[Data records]
-- Opening Marker --
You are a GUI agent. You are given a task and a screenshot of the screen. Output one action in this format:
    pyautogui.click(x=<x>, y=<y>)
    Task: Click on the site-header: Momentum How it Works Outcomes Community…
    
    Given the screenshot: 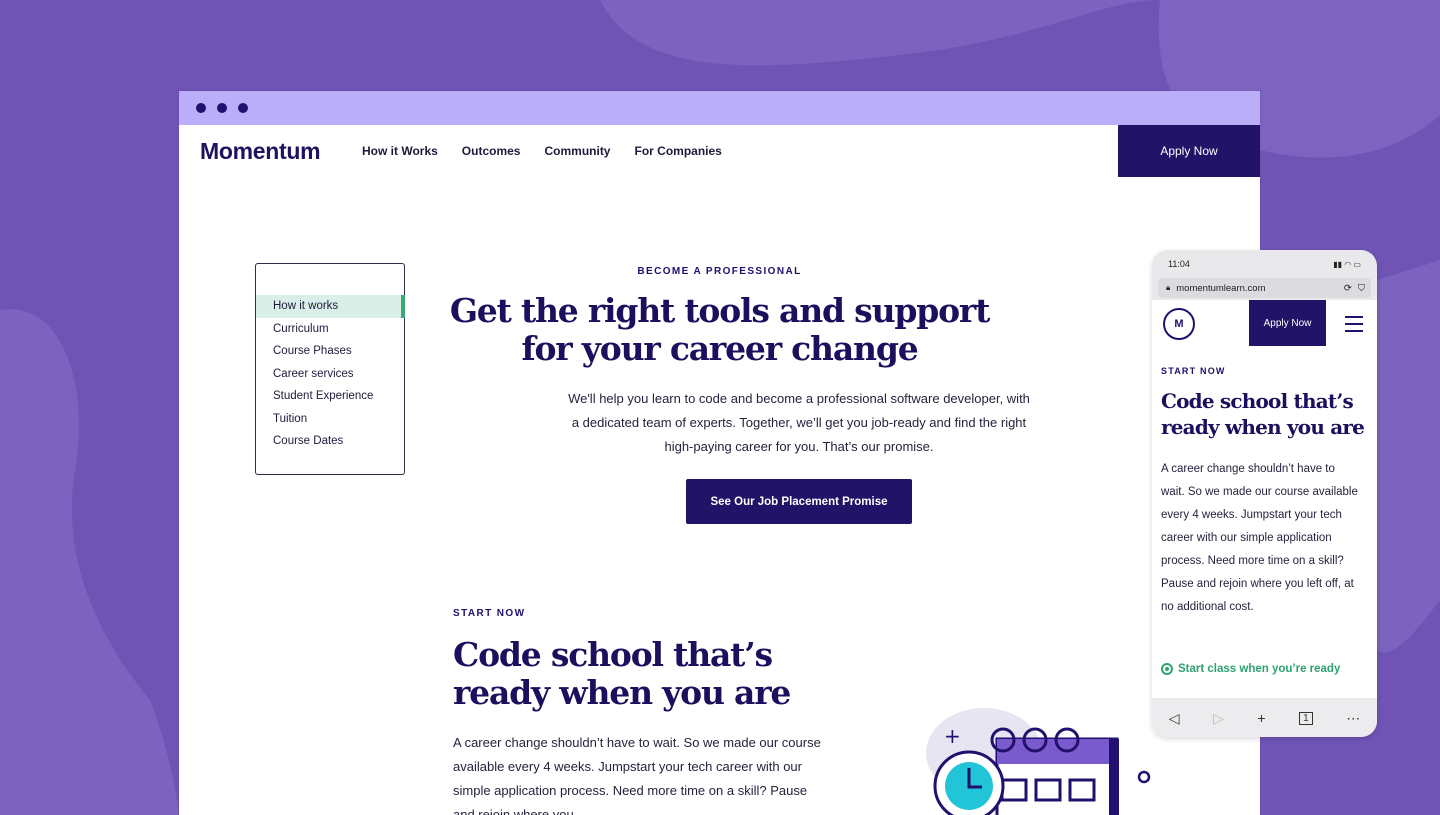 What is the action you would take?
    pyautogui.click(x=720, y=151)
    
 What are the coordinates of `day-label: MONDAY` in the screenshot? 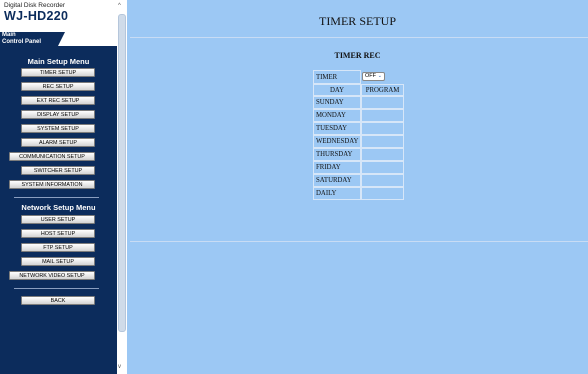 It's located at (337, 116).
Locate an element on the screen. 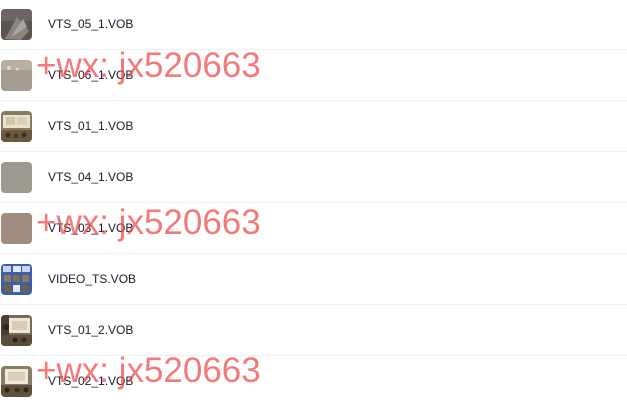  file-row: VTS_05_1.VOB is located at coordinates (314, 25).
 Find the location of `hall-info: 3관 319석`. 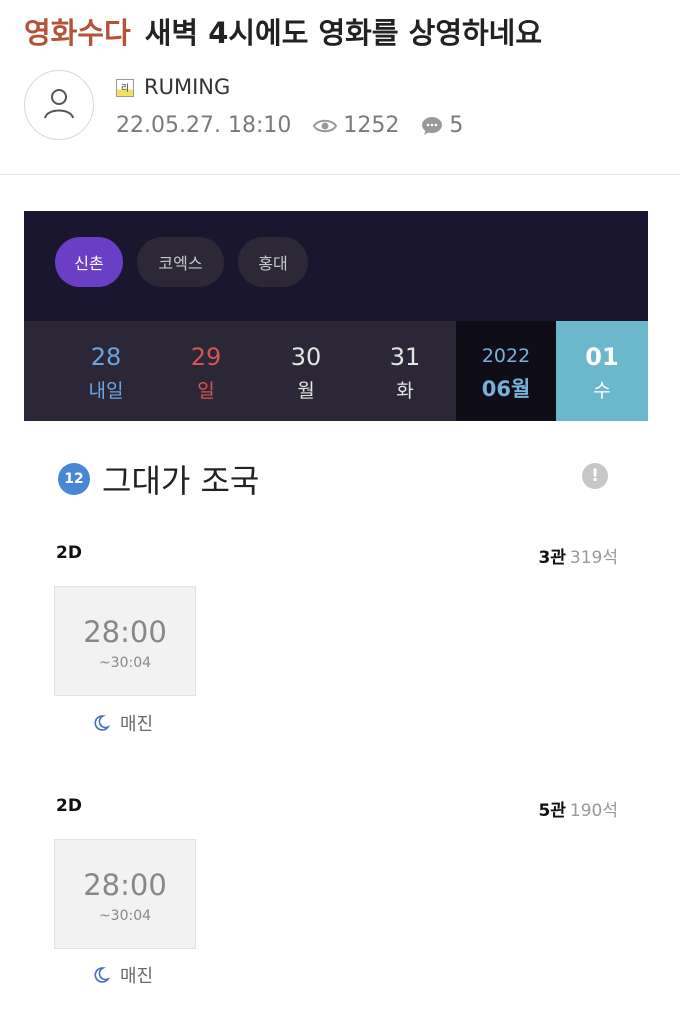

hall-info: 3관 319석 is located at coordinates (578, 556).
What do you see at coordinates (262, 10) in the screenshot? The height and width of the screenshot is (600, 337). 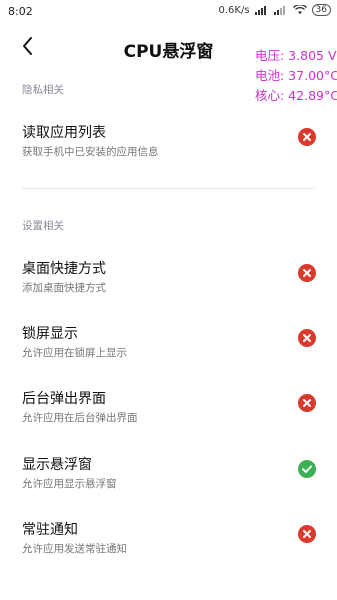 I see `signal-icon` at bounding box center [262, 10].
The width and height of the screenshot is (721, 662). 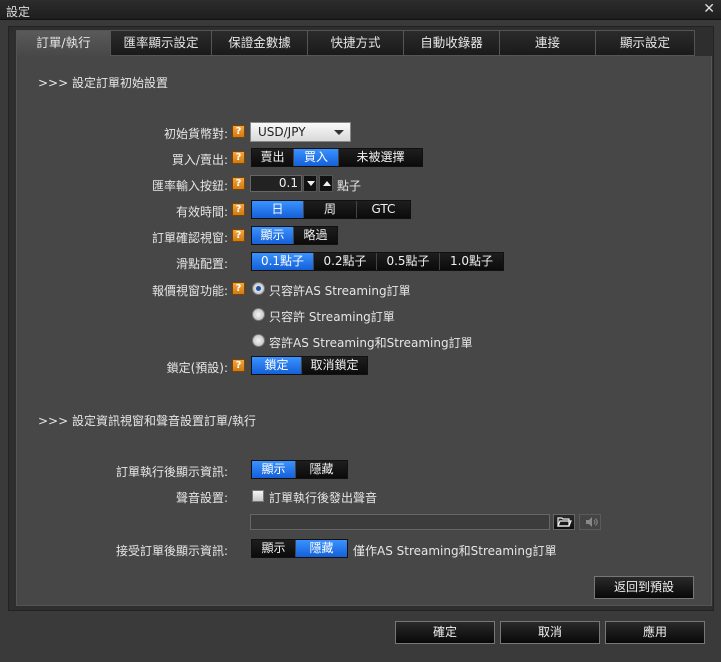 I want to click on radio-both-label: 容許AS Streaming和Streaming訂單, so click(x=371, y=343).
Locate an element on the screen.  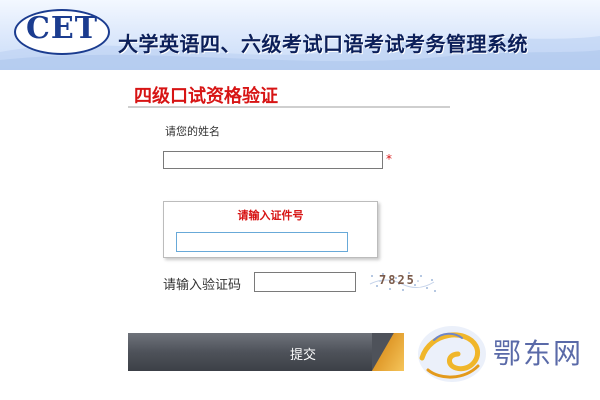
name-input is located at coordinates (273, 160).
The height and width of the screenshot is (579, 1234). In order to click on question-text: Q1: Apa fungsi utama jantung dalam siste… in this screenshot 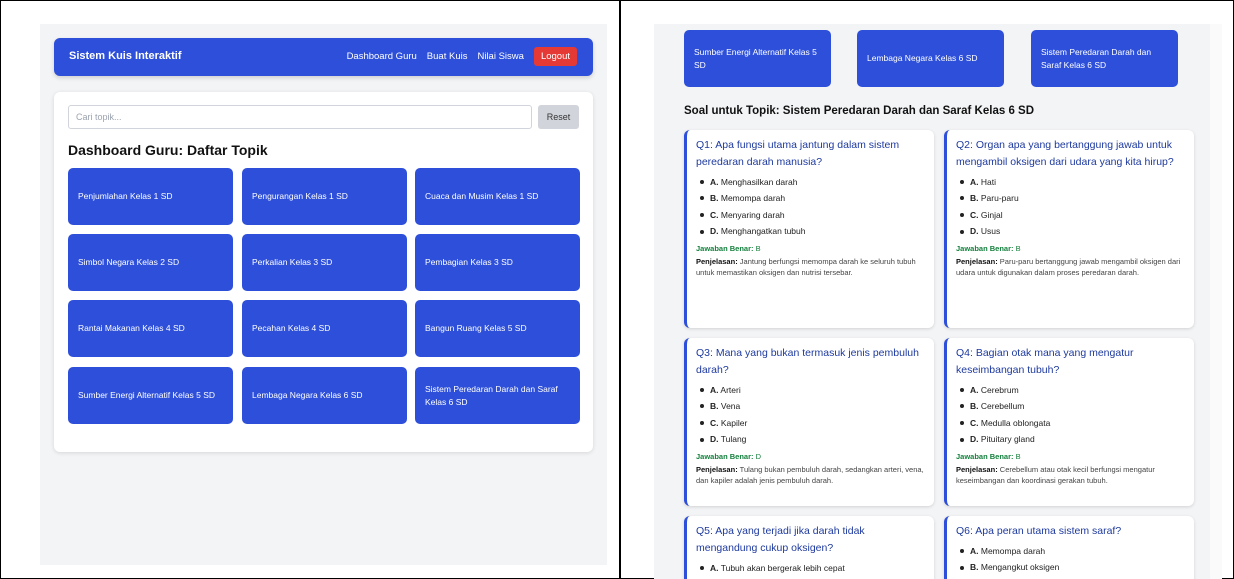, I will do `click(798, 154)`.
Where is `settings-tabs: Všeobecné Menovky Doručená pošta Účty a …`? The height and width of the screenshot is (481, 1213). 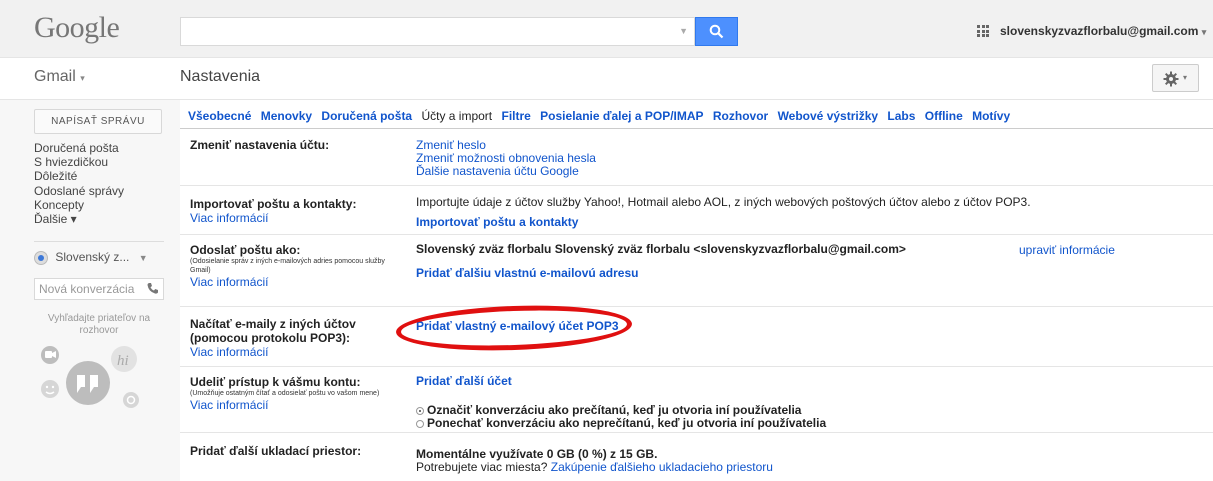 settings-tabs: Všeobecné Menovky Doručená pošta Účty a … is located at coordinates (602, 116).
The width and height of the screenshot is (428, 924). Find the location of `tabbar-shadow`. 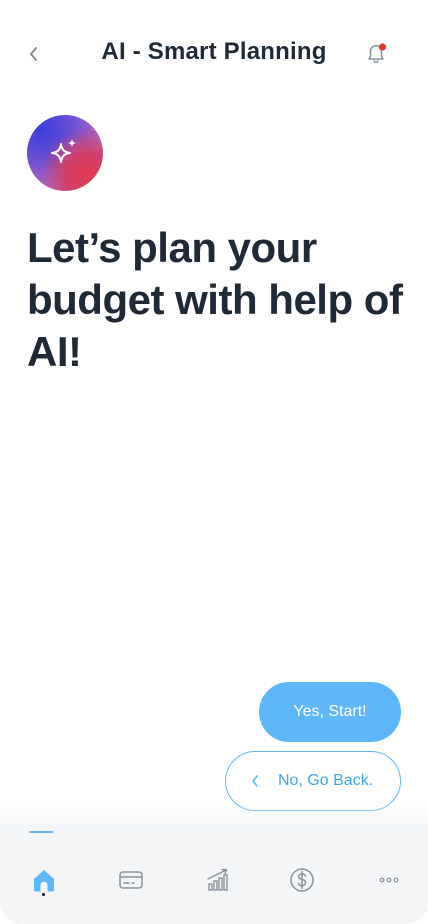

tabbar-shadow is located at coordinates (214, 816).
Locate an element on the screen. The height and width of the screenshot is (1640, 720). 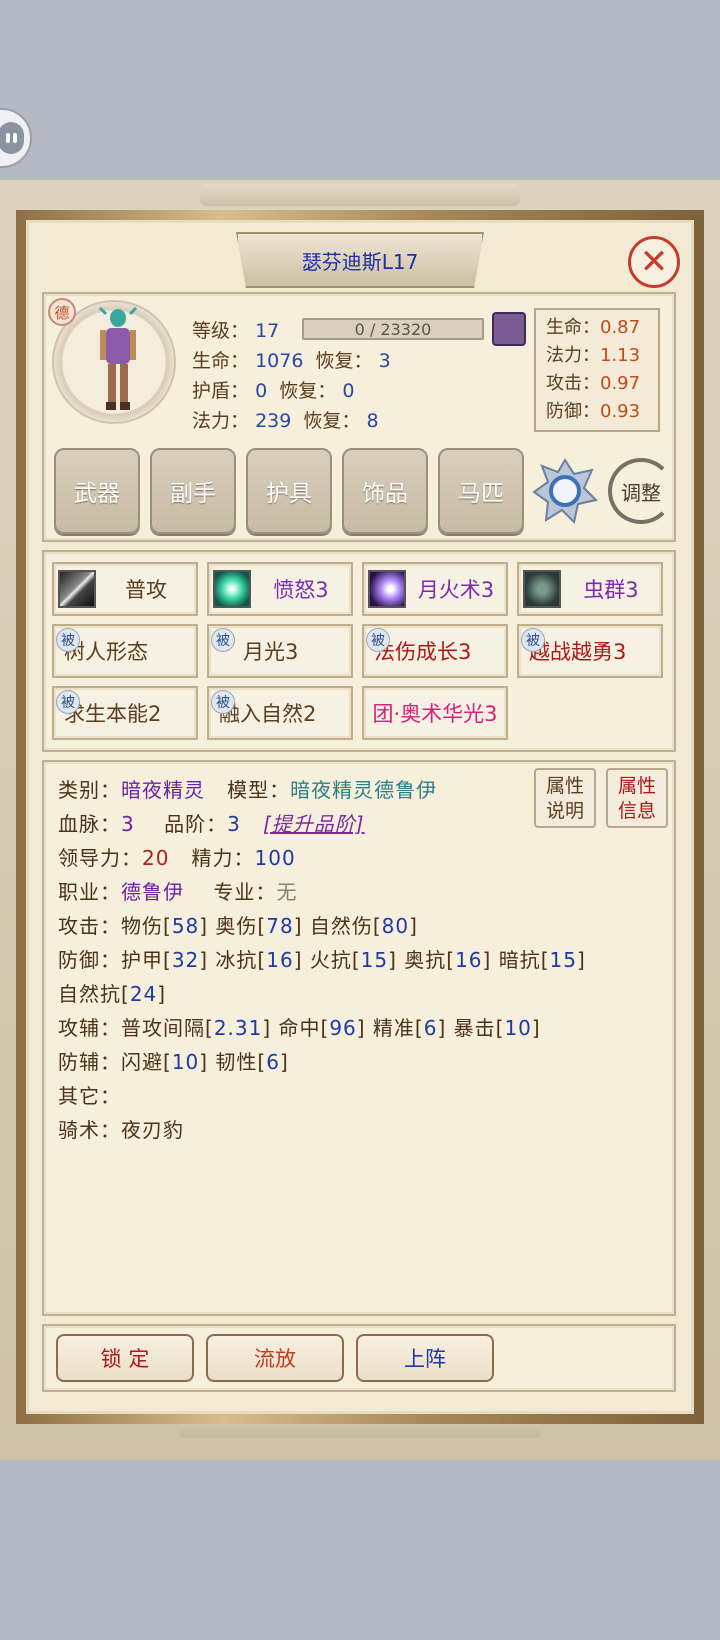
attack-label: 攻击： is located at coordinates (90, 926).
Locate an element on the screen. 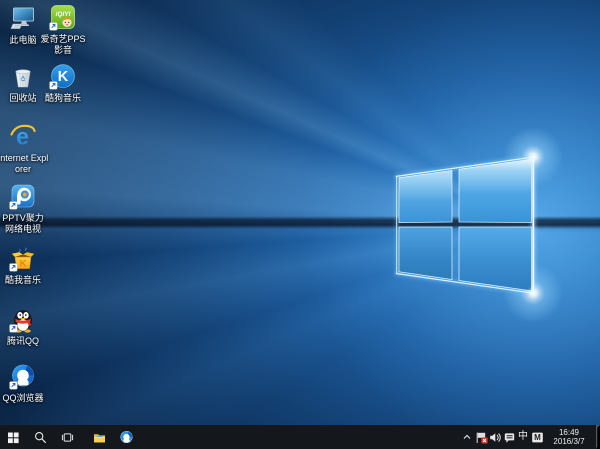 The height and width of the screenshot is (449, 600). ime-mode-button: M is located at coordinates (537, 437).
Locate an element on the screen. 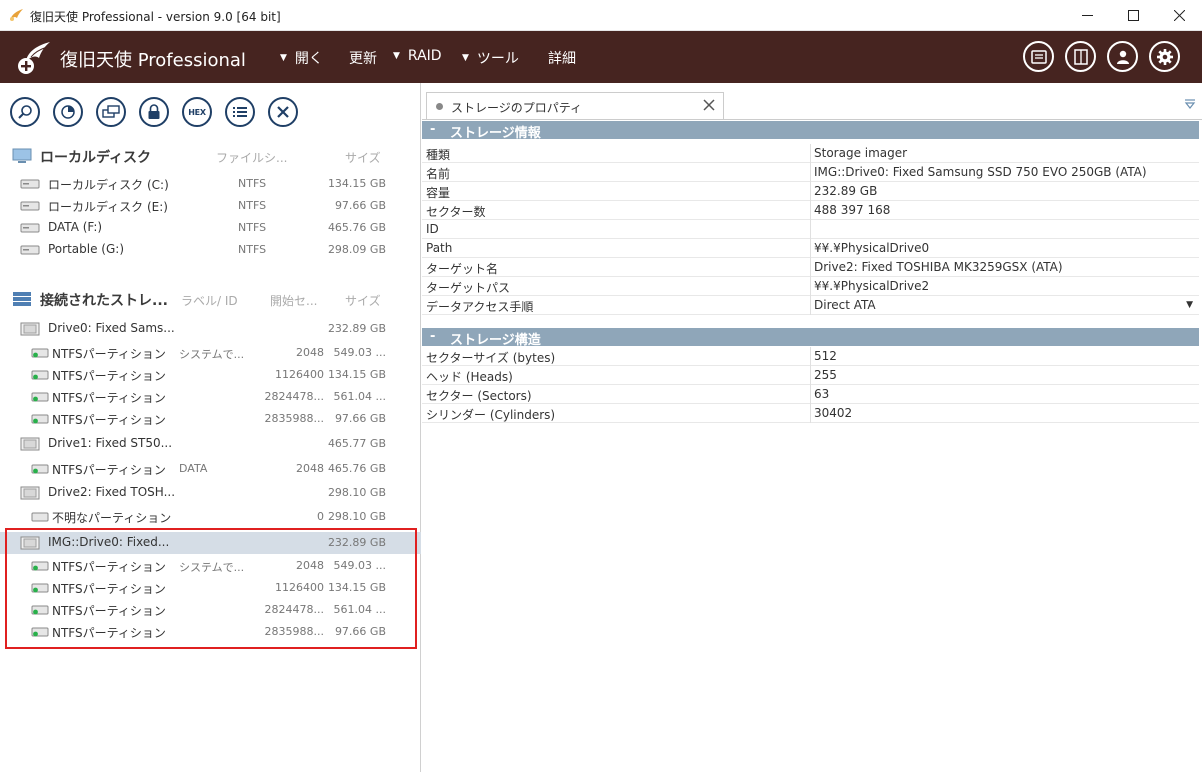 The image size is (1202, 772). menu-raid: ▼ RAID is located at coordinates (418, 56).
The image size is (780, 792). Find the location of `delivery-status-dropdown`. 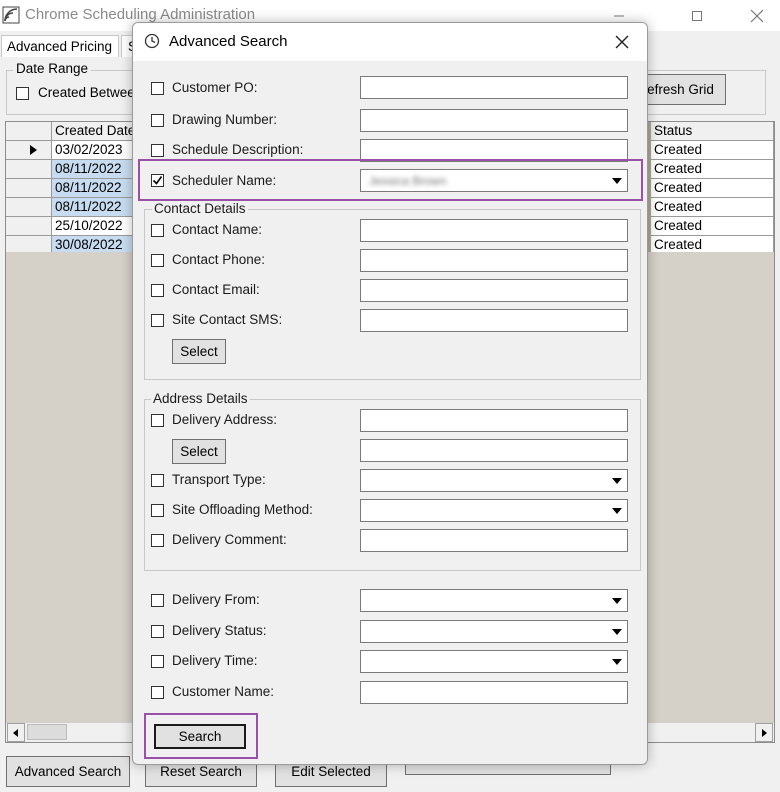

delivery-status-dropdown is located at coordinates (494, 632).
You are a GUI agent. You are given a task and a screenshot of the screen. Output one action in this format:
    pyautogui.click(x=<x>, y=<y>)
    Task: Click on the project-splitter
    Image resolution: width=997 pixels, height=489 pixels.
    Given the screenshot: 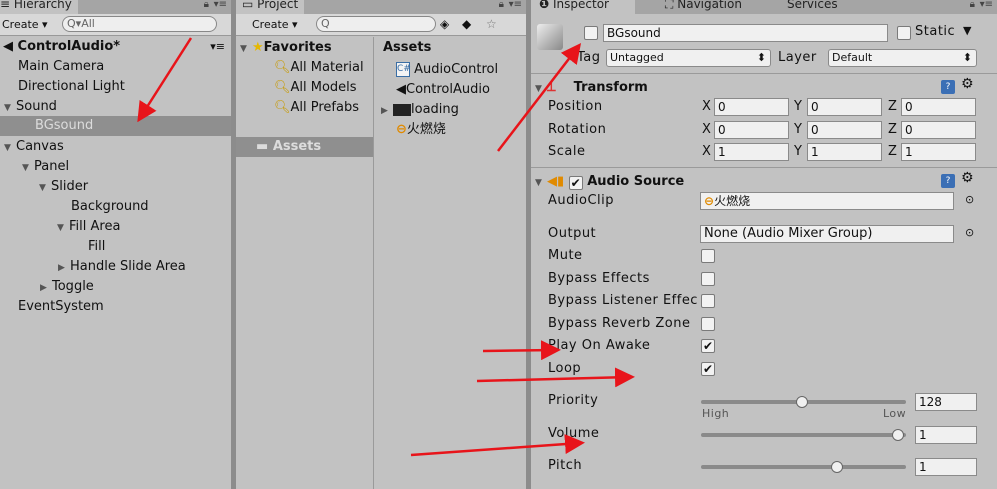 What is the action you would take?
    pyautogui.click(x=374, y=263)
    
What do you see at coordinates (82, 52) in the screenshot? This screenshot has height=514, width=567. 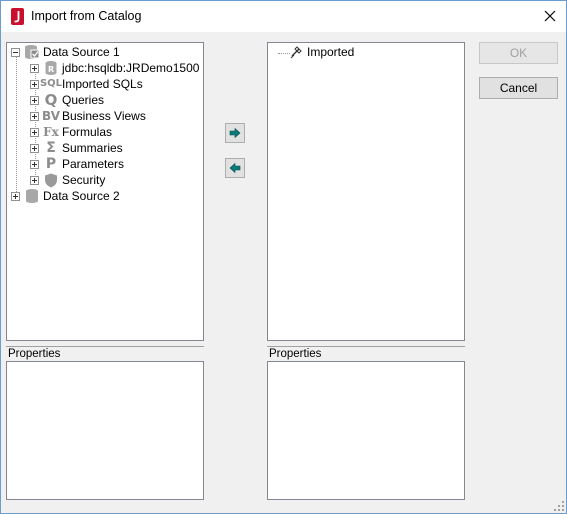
-- Closing Marker --
What to work on: Put the entries in the stretch from the line containing "The image size is (780, 792)." through the line containing "delivery-status-dropdown is located" into a two-column CSV with the header input,output. Each row should hold one entry, with its text and its answer each in a single quoted field, line breaks replaced by spaces, and the pictures left out.

Result of the task:
input,output
"The image size is (780, 792). Find the location of `delivery-status-dropdown`.","delivery-status-dropdown is located at coordinates (494, 632)."